▶ [Problem to work on]
Reproduce only the top of the records, down to and including the line containing "Antrieb (72, 173)".

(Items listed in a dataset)
§

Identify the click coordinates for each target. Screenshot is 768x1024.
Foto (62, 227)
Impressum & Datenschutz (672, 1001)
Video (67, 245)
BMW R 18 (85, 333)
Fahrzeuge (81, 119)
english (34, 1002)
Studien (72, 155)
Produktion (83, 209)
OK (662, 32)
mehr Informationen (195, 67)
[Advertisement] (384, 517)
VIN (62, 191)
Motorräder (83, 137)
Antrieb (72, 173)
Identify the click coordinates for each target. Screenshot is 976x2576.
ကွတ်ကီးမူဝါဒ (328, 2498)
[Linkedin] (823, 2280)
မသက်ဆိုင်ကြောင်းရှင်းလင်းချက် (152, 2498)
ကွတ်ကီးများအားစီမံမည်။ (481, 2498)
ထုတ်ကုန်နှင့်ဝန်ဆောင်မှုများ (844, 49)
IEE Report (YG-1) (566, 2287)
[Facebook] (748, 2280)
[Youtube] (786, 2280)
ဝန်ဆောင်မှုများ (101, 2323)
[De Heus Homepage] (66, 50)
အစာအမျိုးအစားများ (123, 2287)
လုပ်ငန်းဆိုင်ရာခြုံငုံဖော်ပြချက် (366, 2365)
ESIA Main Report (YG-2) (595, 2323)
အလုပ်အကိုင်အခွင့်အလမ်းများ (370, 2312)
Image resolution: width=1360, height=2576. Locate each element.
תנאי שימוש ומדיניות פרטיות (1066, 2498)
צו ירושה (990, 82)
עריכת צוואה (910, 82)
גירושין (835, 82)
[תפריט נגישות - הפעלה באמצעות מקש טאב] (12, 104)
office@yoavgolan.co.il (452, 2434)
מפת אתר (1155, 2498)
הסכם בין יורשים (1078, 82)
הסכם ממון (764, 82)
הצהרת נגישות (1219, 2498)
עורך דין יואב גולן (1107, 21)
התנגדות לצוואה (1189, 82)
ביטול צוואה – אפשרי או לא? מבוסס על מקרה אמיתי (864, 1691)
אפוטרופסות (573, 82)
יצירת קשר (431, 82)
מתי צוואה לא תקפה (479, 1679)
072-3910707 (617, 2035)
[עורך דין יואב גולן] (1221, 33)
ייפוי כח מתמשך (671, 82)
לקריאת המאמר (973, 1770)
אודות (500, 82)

§

▶ [Output]
Identify the click coordinates for each target. Screenshot is 768x1024.
Foto (62, 227)
Impressum & Datenschutz (672, 1001)
Video (67, 245)
BMW R 18 (85, 333)
Fahrzeuge (81, 119)
english (34, 1002)
Studien (72, 155)
Produktion (83, 209)
OK (662, 32)
mehr Informationen (195, 67)
[Advertisement] (384, 517)
VIN (62, 191)
Motorräder (83, 137)
Antrieb (72, 173)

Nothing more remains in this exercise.